= Beginning of Section =

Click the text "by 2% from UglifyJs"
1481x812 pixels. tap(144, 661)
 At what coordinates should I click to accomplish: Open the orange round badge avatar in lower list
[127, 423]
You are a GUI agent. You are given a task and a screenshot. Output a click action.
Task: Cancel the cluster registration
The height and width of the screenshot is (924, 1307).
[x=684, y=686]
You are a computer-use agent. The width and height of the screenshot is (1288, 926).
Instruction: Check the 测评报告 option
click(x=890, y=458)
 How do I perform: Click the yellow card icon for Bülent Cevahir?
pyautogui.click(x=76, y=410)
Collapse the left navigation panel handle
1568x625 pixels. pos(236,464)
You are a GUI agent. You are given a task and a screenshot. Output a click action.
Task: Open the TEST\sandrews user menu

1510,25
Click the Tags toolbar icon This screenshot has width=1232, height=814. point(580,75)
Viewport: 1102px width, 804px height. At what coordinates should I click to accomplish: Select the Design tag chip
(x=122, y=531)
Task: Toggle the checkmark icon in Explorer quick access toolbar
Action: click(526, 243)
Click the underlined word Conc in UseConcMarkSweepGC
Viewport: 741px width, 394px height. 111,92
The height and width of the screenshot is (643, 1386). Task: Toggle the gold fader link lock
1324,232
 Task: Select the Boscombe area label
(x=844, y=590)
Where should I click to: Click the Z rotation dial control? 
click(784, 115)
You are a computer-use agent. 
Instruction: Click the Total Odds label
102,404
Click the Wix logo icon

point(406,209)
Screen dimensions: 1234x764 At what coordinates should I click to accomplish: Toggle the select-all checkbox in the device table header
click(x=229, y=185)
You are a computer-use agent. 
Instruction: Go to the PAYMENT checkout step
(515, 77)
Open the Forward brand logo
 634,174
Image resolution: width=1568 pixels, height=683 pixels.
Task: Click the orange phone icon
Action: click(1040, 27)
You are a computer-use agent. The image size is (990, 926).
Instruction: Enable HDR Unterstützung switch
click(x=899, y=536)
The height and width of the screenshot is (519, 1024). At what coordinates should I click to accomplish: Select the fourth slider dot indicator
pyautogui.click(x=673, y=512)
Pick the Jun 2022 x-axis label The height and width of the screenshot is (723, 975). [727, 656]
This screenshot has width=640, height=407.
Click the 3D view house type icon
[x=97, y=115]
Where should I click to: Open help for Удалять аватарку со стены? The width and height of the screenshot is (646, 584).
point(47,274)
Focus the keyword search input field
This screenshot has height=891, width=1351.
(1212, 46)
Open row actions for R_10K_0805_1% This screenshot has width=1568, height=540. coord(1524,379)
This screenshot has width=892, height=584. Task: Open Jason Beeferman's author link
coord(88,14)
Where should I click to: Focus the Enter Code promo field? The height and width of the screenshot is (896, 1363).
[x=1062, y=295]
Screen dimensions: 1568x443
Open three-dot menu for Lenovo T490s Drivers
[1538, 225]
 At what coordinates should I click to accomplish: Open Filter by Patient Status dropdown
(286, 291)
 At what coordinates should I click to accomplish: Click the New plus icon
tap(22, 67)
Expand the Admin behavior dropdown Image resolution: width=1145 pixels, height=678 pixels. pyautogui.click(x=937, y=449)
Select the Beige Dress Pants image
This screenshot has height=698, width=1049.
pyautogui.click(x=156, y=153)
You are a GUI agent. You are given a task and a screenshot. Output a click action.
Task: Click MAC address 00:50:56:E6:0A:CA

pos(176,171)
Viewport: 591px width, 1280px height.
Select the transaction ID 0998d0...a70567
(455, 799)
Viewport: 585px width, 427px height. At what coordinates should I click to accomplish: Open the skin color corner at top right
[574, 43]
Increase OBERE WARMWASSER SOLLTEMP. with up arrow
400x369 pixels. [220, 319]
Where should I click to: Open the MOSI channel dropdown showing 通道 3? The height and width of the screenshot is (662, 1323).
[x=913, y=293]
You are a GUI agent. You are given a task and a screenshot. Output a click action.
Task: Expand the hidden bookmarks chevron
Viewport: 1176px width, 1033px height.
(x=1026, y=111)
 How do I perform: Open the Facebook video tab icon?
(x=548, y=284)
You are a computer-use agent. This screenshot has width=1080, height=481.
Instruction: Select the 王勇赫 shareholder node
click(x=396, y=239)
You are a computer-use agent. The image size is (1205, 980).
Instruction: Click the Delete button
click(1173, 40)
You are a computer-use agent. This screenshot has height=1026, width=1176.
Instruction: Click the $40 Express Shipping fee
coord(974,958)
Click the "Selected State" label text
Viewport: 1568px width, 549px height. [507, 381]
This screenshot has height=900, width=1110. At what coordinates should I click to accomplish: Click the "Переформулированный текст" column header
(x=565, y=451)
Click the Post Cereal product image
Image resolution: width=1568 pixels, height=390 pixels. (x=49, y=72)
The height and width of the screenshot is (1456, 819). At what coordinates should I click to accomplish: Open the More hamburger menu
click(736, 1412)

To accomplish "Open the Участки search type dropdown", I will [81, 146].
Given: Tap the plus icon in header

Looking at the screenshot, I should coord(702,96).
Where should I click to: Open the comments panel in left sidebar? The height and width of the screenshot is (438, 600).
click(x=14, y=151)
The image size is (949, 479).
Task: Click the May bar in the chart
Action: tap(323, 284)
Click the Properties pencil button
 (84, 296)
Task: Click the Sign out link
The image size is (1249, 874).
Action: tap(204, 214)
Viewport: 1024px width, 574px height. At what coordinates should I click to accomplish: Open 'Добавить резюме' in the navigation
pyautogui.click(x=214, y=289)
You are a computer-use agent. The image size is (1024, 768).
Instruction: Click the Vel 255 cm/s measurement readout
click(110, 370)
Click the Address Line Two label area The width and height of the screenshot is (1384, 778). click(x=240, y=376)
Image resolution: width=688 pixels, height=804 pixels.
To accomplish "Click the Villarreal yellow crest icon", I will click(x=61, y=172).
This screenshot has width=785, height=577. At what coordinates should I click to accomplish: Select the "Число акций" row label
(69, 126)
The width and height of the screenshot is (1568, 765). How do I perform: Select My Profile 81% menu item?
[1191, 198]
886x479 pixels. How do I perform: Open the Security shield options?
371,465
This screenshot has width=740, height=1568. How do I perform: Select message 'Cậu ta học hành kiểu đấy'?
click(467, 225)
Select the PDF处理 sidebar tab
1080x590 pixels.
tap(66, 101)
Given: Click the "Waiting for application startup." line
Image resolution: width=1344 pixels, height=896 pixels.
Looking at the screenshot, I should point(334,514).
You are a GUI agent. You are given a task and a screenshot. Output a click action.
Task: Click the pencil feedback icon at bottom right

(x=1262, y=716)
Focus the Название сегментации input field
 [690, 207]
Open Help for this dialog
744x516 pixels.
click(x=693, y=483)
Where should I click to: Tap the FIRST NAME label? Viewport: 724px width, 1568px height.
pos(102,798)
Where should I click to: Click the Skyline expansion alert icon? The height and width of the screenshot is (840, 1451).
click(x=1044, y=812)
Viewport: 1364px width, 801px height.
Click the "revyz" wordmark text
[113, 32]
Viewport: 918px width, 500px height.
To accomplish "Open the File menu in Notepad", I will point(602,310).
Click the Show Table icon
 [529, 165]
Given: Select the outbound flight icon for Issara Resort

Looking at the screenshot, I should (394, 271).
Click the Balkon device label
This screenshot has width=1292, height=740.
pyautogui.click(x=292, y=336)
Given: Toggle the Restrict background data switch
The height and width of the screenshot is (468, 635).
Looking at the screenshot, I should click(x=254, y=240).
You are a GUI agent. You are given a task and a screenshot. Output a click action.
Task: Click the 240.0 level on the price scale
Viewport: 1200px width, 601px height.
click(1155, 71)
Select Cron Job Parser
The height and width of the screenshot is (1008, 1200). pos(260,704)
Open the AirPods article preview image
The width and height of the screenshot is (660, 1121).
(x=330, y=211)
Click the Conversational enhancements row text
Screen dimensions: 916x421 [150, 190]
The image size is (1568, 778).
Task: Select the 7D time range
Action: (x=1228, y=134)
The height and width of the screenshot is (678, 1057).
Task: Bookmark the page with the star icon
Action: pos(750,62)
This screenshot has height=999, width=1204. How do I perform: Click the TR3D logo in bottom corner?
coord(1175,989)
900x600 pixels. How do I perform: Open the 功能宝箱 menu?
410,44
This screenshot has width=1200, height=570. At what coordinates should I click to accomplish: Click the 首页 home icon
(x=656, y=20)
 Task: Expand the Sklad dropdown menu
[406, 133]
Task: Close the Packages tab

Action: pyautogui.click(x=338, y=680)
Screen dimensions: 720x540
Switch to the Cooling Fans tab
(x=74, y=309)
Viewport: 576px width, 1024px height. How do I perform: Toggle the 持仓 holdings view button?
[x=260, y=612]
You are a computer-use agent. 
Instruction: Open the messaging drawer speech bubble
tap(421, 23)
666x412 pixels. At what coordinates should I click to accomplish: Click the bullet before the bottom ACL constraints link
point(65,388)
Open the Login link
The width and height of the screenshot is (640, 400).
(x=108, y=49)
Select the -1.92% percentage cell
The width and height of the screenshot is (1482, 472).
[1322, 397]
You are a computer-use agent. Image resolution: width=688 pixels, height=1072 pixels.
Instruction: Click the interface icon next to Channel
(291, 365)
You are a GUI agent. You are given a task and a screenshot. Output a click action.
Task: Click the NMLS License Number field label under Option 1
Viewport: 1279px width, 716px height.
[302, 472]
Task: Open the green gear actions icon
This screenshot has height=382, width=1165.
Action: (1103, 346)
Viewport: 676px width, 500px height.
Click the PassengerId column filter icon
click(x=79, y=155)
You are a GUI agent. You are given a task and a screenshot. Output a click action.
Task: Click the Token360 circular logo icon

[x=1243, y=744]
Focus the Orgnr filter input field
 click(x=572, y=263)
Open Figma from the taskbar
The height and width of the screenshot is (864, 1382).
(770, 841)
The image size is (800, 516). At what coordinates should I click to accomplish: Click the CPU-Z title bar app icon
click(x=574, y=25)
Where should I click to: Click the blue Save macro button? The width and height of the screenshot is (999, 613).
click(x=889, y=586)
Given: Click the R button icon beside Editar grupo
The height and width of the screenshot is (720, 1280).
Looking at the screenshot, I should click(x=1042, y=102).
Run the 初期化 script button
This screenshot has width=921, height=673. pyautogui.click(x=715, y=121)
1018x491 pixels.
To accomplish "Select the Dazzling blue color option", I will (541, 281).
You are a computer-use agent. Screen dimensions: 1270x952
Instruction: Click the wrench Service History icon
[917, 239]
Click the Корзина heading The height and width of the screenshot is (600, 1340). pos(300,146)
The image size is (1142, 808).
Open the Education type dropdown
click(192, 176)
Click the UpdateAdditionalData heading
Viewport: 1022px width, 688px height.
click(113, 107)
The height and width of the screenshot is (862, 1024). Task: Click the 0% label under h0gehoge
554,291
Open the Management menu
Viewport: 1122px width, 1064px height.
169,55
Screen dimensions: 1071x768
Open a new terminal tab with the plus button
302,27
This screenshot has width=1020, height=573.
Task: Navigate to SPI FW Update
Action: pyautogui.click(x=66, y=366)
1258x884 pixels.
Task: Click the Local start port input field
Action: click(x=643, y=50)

= End of Section =

**WHAT THIS TASK INVOLVES**
When a line holds the string "actions", pull it out of the listing.

**ANSWER SECTION**
Open row actions for R_10K_0805_1% This screenshot has width=1568, height=540. coord(1524,379)
Task: Open the green gear actions icon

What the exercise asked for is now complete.